#### WHAT YOU HAVE TO DO:
Print the lines that run from the line with "Where should I" to the line with "The image size is (327, 191).", keeping both end lines, exactly as they appear in the entries below, and nothing else.

Data extracted from a collection
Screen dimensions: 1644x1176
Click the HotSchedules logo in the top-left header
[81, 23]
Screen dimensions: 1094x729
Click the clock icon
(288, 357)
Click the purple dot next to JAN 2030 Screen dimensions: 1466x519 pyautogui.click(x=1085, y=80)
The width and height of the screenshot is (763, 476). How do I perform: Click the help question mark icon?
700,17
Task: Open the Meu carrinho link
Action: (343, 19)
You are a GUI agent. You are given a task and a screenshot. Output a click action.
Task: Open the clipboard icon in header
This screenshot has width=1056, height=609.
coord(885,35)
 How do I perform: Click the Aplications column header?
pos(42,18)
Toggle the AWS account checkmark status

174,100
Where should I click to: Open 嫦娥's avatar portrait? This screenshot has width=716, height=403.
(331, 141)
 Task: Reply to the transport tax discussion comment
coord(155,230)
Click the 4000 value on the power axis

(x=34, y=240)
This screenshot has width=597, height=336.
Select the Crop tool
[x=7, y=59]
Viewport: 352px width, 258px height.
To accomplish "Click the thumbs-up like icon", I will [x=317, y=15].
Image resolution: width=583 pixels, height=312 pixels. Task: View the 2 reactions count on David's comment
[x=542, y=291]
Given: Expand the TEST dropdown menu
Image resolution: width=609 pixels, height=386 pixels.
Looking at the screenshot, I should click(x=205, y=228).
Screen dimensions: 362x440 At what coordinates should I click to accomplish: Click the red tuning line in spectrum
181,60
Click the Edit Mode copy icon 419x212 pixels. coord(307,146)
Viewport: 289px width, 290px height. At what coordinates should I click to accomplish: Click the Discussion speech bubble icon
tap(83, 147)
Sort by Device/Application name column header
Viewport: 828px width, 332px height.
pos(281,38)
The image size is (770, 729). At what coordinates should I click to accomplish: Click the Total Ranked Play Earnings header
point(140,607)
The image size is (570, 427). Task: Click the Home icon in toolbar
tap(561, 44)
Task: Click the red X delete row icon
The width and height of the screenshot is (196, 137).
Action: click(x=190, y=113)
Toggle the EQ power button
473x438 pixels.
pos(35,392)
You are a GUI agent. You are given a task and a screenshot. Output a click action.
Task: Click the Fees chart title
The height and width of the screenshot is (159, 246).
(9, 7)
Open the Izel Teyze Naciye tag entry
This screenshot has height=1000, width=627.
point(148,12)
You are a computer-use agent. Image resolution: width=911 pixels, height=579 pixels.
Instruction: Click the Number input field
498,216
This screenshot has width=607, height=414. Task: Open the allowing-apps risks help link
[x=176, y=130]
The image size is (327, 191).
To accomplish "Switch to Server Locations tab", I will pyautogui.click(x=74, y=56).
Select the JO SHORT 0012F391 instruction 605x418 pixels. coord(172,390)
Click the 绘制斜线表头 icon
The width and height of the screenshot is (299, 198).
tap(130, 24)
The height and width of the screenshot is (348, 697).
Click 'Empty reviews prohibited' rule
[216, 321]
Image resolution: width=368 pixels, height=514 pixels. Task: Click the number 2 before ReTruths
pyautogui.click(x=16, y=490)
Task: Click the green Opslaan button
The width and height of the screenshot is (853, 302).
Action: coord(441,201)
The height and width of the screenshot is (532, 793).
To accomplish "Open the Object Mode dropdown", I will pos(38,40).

#### SOLUTION TO THE EXERCISE:
Where should I click to: Open 嫦娥's avatar portrait? This screenshot has width=716, height=403.
(331, 141)
 Task: Reply to the transport tax discussion comment
coord(155,230)
Click the 4000 value on the power axis

(x=34, y=240)
This screenshot has width=597, height=336.
Select the Crop tool
[x=7, y=59]
Viewport: 352px width, 258px height.
To accomplish "Click the thumbs-up like icon", I will [x=317, y=15].
Image resolution: width=583 pixels, height=312 pixels. Task: View the 2 reactions count on David's comment
[x=542, y=291]
Given: Expand the TEST dropdown menu
Image resolution: width=609 pixels, height=386 pixels.
Looking at the screenshot, I should click(x=205, y=228).
Screen dimensions: 362x440 At what coordinates should I click to accomplish: Click the red tuning line in spectrum
181,60
Click the Edit Mode copy icon 419x212 pixels. coord(307,146)
Viewport: 289px width, 290px height. At what coordinates should I click to accomplish: Click the Discussion speech bubble icon
tap(83, 147)
Sort by Device/Application name column header
Viewport: 828px width, 332px height.
pos(281,38)
The image size is (770, 729). At what coordinates should I click to accomplish: Click the Total Ranked Play Earnings header
point(140,607)
The image size is (570, 427). Task: Click the Home icon in toolbar
tap(561, 44)
Task: Click the red X delete row icon
The width and height of the screenshot is (196, 137).
Action: click(x=190, y=113)
Toggle the EQ power button
473x438 pixels.
pos(35,392)
You are a GUI agent. You are given a task and a screenshot. Output a click action.
Task: Click the Fees chart title
The height and width of the screenshot is (159, 246).
(9, 7)
Open the Izel Teyze Naciye tag entry
This screenshot has height=1000, width=627.
point(148,12)
You are a computer-use agent. Image resolution: width=911 pixels, height=579 pixels.
Instruction: Click the Number input field
498,216
This screenshot has width=607, height=414. Task: Open the allowing-apps risks help link
[x=176, y=130]
The image size is (327, 191).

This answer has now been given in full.